Stored items
• • • • •
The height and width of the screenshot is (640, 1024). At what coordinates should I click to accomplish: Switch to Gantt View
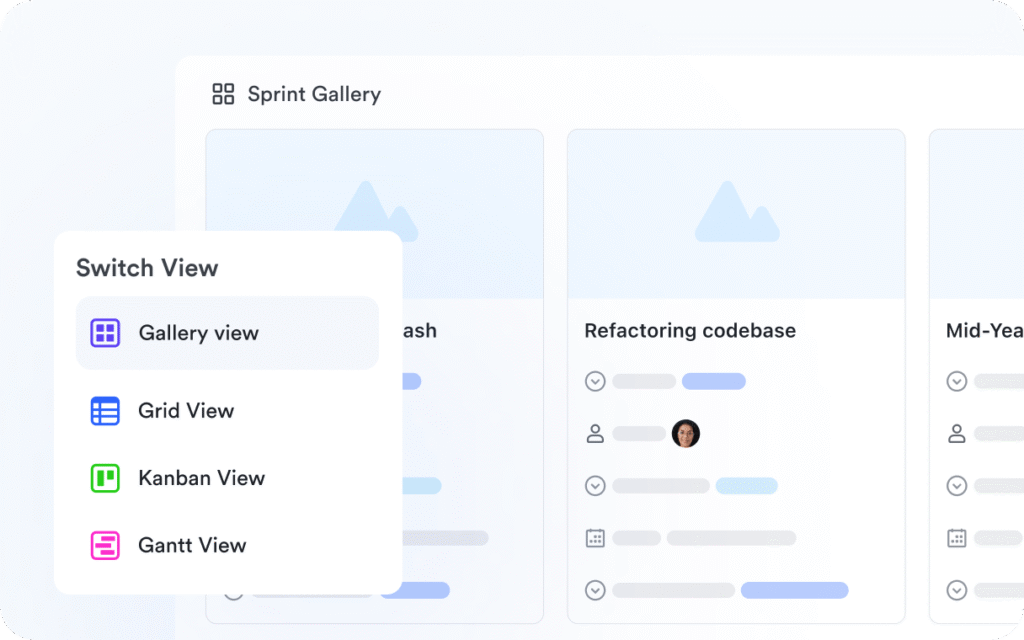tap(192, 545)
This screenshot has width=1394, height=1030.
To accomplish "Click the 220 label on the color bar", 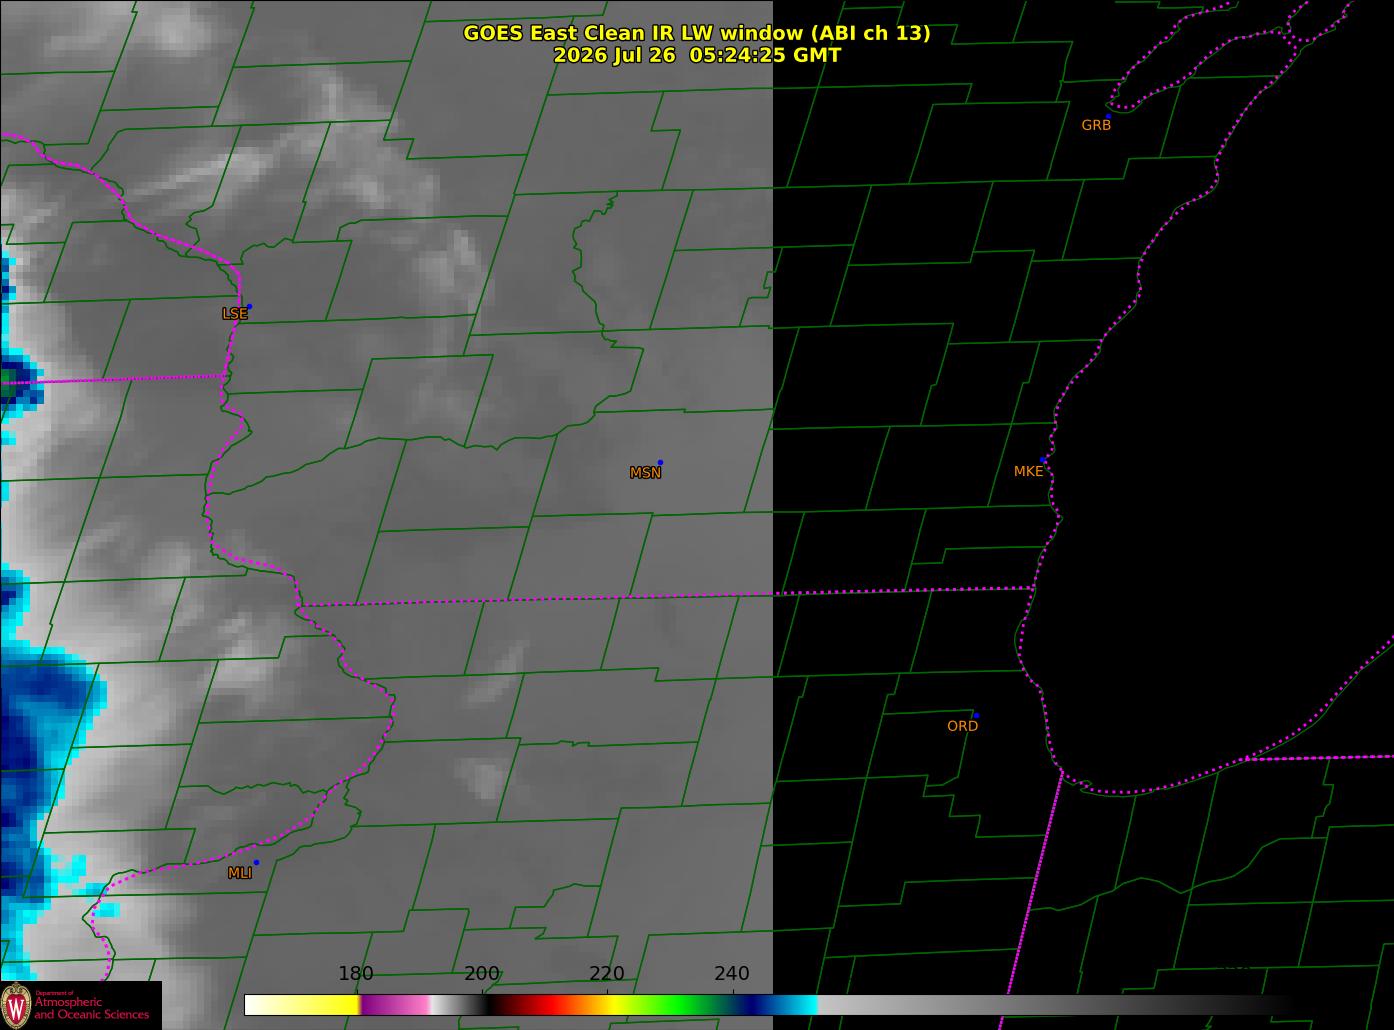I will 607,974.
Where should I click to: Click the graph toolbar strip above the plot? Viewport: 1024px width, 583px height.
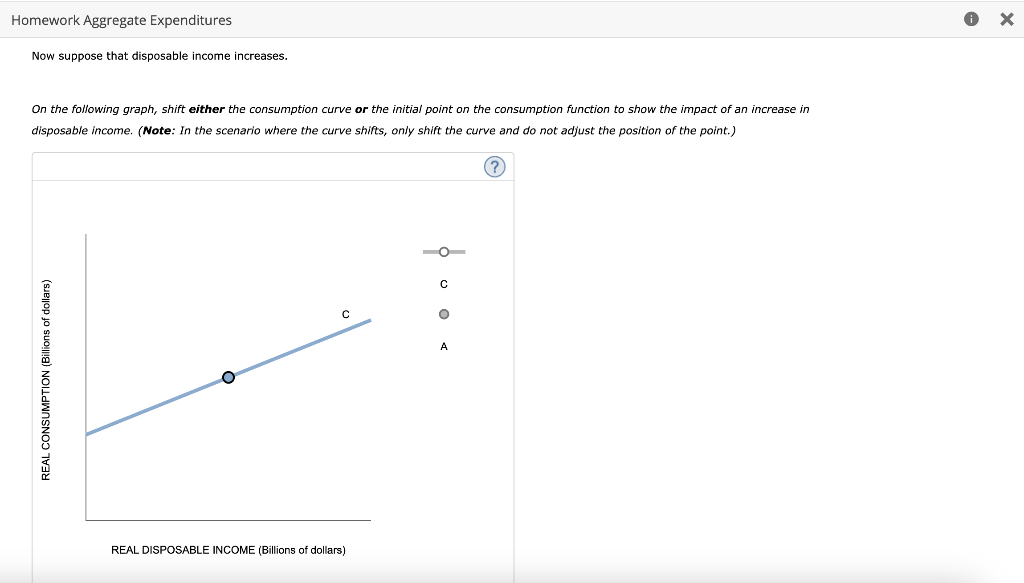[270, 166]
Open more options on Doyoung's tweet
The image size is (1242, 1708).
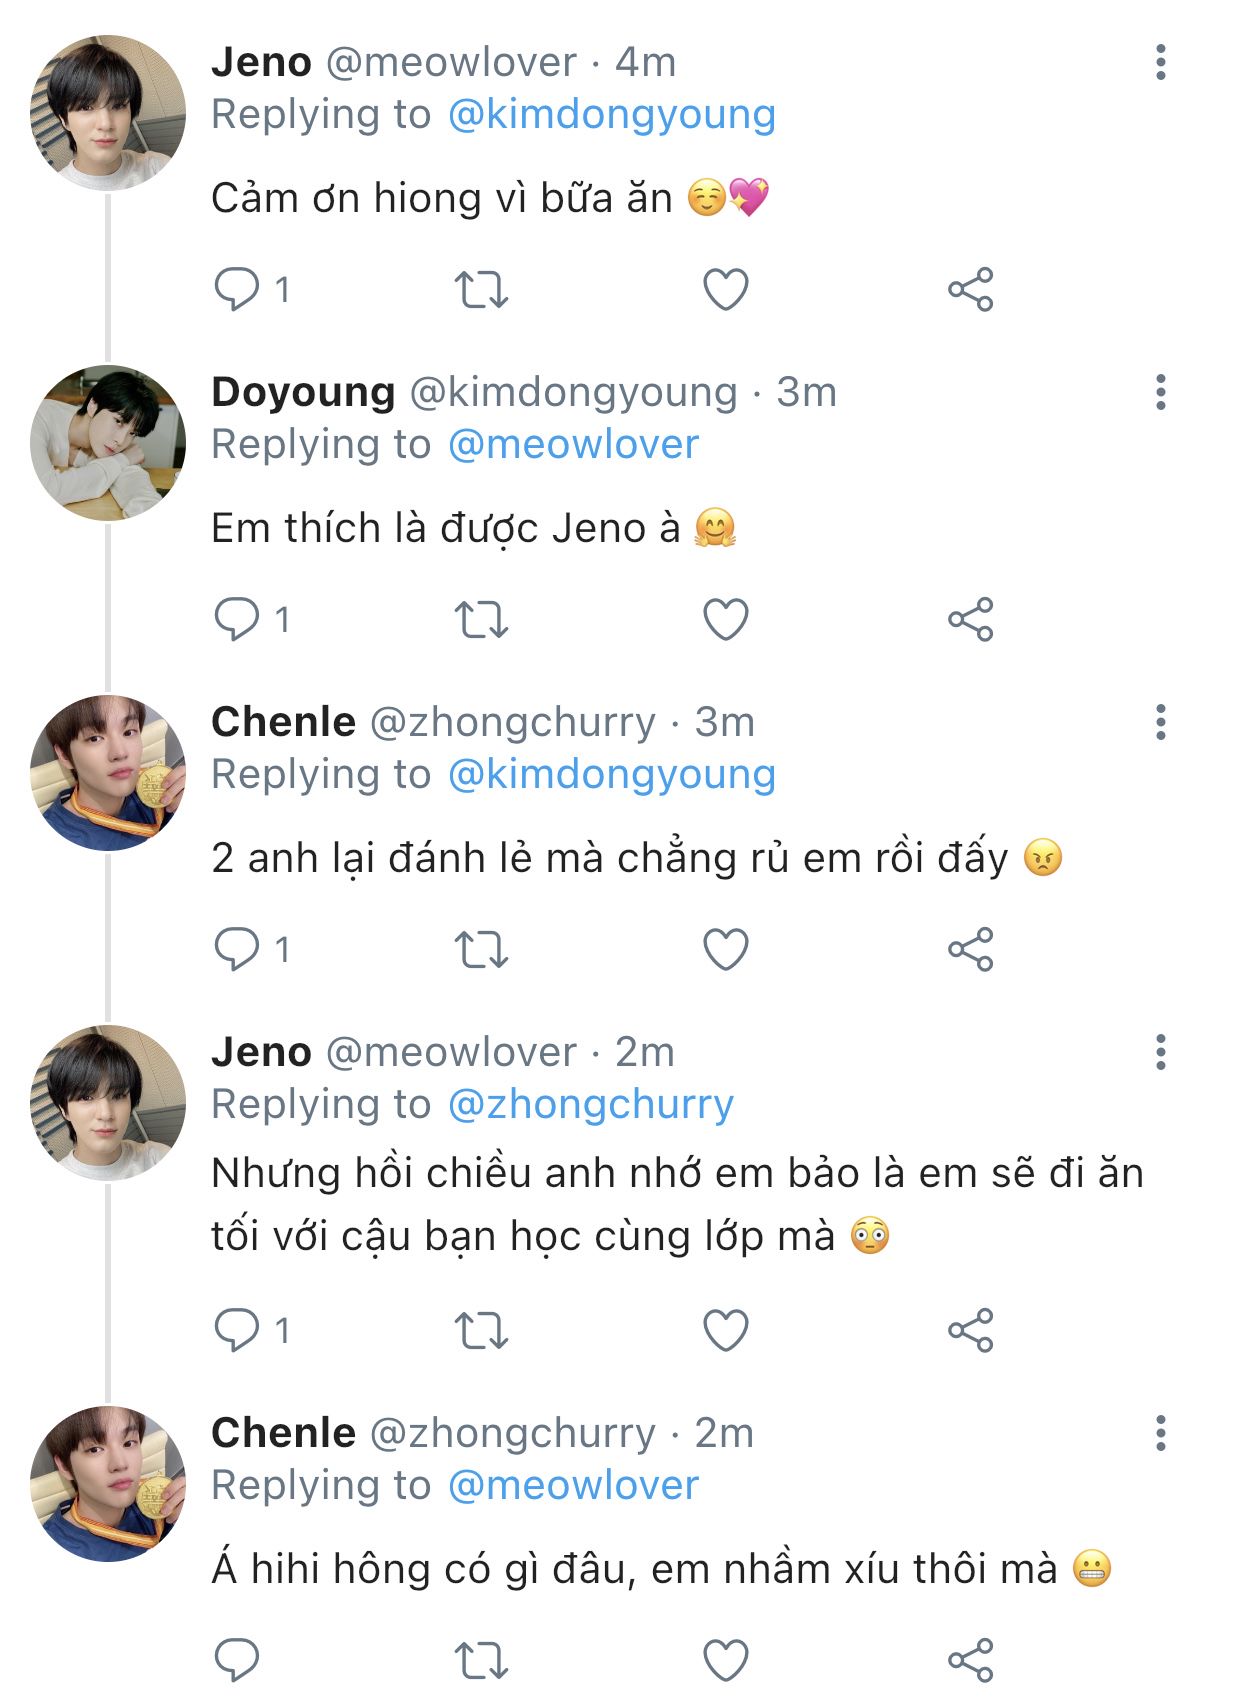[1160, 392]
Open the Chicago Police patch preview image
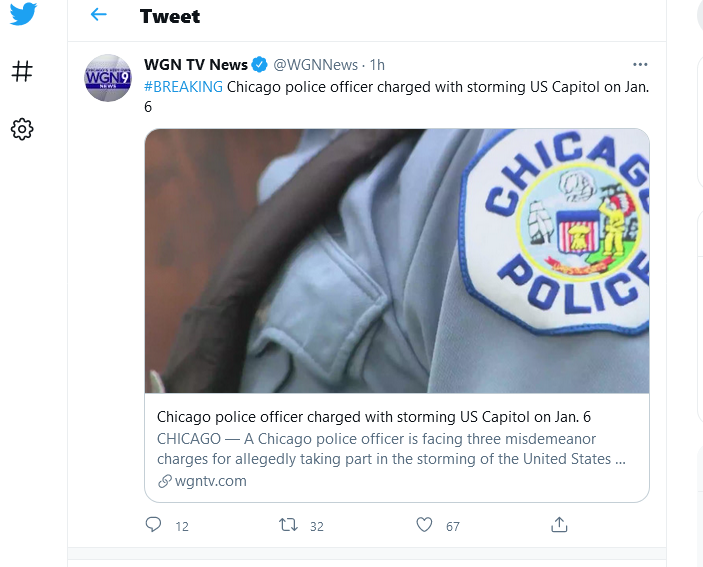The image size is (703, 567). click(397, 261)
• • • • •
Task goal ▸
Do not copy pictures. Restate exactly the lines from the one containing "Where should I" through the last line of the records.

Response ▸
Where should I click to: Click the graph toolbar strip above the plot? Viewport: 1024px width, 583px height.
[270, 166]
Open more options on Doyoung's tweet
The image size is (1242, 1708).
[1160, 392]
Open the Chicago Police patch preview image
The image size is (703, 567). click(397, 261)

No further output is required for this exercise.